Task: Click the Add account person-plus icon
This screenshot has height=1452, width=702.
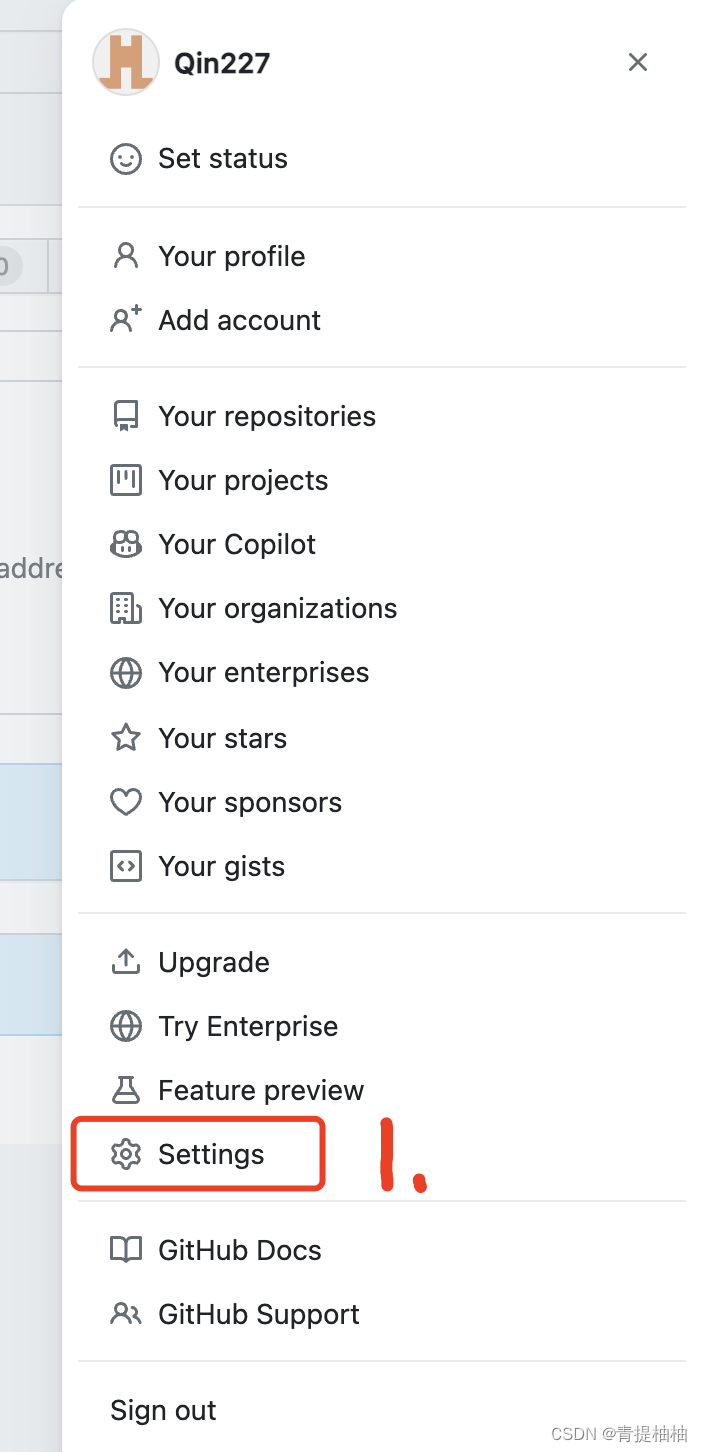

• • • • • • •

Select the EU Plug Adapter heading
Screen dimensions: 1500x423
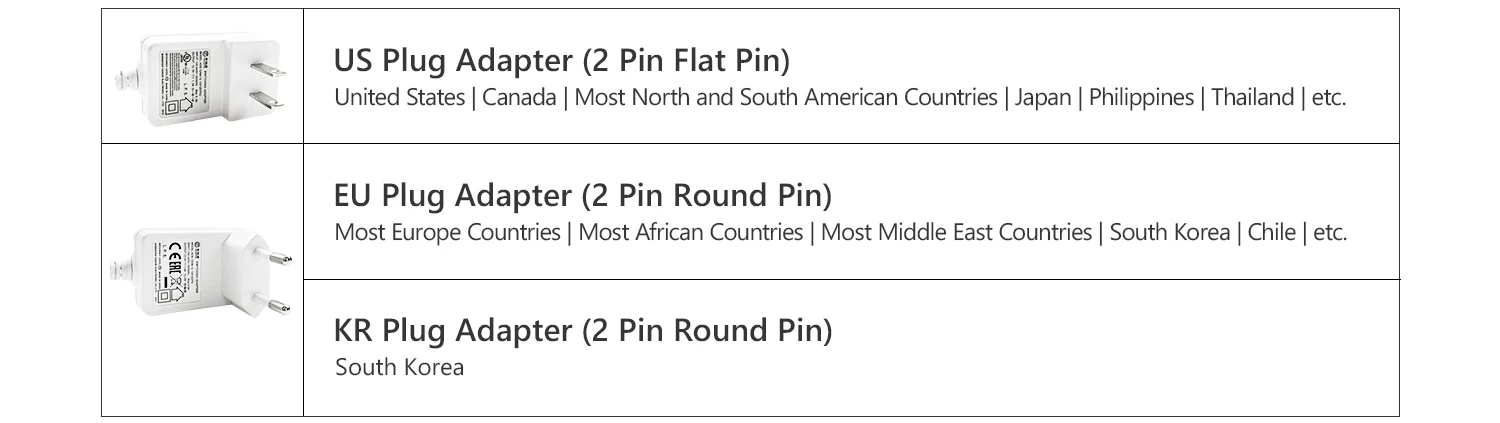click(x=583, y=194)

• • • • • • •

WORK INSTRUCTIONS:
Among the lines above, find the one with "Task: Click the Add account person-plus icon" and the one with "This screenshot has height=1452, width=702.". Quote both and everything between them, exactly.

SOLUTION BELOW:
Task: Click the Add account person-plus icon
This screenshot has height=1452, width=702.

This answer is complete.